Images acquired using a frame grabber card are inverted if Invert Video Input
is checked.
Checking Highlight Saturated Pixels
enables a feature that, during live capture, causes all pixels that over saturate
the camera (are too bright) to be displayed in red and all pixels that under saturate
the camera (are too dark) to be displayed in yellow.
Use External Trigger
enables support for the external trigger feature of the Data Translation QuickCapture
and Scion frame grabbrt cards when using the Start Capturing, Average Frames or Make
Movie commands. External trigger events are signaled by a 5 volt falling TTL edge
on input line 7 of the QuickCapture cable.
Check Separate Sync
when using the Scion frame grabber cards and an RGB color camera with separate composite
sync output.
Channel
allows you to specify which of four input channels is used by the QuickCapture or
Scion frame grabber cards. Note that with the QuickCapture card, the input cable
labeled "0" is used for channel 1.
Offset
and Gain
allow you to adjust the A/D offset (brightness) and gain (contrast) of the Scion
frame grabber cards. Changes are interactively displayed in live video mode. The
objective when using these controls is to optimize the image brightness and contrast.

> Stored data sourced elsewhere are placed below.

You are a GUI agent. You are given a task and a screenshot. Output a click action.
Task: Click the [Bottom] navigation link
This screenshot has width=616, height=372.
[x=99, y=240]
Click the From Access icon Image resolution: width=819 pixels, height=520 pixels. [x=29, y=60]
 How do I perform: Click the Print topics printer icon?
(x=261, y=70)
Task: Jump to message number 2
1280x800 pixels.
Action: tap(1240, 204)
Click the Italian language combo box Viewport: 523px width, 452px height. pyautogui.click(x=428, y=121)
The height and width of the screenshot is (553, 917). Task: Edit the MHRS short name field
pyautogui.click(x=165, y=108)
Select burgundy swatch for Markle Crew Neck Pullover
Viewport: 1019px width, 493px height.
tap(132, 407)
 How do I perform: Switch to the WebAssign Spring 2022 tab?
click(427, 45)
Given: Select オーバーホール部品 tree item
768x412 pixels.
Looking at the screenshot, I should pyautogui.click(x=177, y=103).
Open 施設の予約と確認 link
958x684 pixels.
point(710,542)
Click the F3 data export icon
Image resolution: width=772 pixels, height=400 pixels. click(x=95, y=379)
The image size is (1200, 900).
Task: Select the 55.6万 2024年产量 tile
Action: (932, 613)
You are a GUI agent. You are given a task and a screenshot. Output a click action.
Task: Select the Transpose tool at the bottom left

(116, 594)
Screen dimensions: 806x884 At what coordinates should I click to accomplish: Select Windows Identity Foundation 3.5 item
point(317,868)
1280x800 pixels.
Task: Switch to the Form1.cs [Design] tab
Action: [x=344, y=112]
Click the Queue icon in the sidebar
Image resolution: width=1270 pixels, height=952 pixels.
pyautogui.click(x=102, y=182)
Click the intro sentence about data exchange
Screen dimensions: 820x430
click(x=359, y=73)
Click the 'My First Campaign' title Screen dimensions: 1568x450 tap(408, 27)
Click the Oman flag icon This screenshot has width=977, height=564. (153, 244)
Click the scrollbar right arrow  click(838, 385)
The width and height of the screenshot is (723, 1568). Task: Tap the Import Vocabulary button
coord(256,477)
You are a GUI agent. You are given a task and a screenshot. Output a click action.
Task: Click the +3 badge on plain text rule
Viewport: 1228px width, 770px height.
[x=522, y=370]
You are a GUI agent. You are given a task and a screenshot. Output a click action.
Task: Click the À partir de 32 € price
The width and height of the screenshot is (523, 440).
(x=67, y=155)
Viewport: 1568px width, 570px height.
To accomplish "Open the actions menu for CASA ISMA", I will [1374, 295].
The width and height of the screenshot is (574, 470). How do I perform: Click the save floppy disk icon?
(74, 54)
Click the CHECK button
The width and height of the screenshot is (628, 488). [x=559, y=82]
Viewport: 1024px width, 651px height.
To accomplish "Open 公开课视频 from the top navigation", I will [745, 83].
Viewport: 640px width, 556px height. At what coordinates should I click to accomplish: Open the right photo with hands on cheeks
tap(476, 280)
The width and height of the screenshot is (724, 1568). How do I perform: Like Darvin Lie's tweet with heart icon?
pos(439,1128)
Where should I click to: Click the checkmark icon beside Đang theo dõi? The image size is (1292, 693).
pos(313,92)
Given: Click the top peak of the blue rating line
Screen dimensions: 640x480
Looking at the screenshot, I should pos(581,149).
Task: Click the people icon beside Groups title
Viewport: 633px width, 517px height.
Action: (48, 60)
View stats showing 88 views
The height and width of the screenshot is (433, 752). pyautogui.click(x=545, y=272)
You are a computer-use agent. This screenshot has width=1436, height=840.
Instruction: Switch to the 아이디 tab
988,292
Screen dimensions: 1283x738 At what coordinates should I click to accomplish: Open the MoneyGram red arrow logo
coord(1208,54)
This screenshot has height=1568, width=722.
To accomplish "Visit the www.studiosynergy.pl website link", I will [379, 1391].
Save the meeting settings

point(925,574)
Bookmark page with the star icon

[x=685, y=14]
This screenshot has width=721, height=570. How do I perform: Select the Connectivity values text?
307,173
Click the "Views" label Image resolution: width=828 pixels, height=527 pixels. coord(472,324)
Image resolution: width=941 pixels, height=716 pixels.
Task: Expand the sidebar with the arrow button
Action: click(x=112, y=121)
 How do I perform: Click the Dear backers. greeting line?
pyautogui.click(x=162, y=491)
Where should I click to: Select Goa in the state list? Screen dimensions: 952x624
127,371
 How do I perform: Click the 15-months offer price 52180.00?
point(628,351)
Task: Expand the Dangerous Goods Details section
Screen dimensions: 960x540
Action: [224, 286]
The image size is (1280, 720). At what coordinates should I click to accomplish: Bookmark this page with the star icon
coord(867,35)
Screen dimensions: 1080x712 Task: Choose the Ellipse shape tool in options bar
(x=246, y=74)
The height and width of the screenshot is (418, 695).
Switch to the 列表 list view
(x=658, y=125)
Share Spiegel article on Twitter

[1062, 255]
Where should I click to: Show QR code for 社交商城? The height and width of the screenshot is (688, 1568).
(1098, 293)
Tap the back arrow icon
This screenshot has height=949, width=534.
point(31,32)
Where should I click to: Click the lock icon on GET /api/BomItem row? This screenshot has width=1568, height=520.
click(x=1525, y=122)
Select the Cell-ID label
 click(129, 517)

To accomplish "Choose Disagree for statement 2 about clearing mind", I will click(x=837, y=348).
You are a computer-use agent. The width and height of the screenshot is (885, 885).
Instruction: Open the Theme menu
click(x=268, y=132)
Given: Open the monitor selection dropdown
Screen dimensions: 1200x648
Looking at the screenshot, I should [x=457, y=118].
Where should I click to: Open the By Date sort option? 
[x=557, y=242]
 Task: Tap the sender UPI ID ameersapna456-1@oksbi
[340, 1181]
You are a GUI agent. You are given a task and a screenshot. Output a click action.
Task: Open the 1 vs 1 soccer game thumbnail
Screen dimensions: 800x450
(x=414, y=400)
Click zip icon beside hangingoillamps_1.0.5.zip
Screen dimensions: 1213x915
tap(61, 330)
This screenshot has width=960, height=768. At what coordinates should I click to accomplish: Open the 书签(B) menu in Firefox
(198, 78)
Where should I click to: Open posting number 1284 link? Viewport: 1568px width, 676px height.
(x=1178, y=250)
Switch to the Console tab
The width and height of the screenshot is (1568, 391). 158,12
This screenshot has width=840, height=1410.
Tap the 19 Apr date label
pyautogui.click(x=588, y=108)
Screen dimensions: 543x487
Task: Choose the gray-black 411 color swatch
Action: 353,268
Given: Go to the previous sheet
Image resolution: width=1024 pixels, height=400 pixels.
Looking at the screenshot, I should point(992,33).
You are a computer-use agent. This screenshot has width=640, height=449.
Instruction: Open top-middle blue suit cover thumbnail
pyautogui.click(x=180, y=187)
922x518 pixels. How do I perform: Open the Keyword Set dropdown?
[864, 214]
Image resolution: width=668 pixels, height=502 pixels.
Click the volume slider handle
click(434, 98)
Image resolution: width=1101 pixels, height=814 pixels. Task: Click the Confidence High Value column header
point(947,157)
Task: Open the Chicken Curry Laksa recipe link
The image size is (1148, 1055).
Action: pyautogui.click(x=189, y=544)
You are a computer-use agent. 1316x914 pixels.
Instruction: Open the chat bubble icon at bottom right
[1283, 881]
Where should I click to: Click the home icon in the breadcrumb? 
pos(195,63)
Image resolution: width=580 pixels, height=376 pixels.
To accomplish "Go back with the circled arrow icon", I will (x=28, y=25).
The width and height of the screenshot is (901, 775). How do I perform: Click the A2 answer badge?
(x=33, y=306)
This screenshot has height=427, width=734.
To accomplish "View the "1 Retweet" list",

One method for doing this is to enable Highlight Saturated Pixels
and interactively adjust offset and gain to just eliminate the saturated pixels within
the region of interest. Another method is to display the histogram and interactively
adjust offset and gain to spread out the histogram as much as possible.
Several command key shortcuts are useful in conjunction with this dialog box. Command-w
closes the Video Control dialog box. Command-g enables or disables live video capture.
Command-h displays a histogram, continuously updated during live video. And, if it is active, Command-w closes the histogram window.
This dialog box is displayed when using a QuickTime compatible video digitizer, such as those built into "AV" Macs.
To grab color images using the the Start Capturing command, select either 8-bit Color or RGB Color and switch to the System LUT. The Capture Color command grabs 8-bit indexed color images when 8-bit Color is selected and 3-slice RGB stacks when RGB Color is selected. The RGB stack can be saved as a 24-bit color TIFF file by using the Save As command and selecting "TIFF" in the Save As dialog box. Color capture requires a lot of RAM than grayscale capture, so you may need to increase Image's memory allocation.
The Size radio buttons control the size of the Camera window. Set the Format buttons to correspond to the video format being used. Check Use Built-in Digitizer if you want to use an internal digitizer instead an add-on third party digitizer. Check S-Video when using the S-video port.
Video digitizer settings can be saved using the Record Preferences command in the File menu.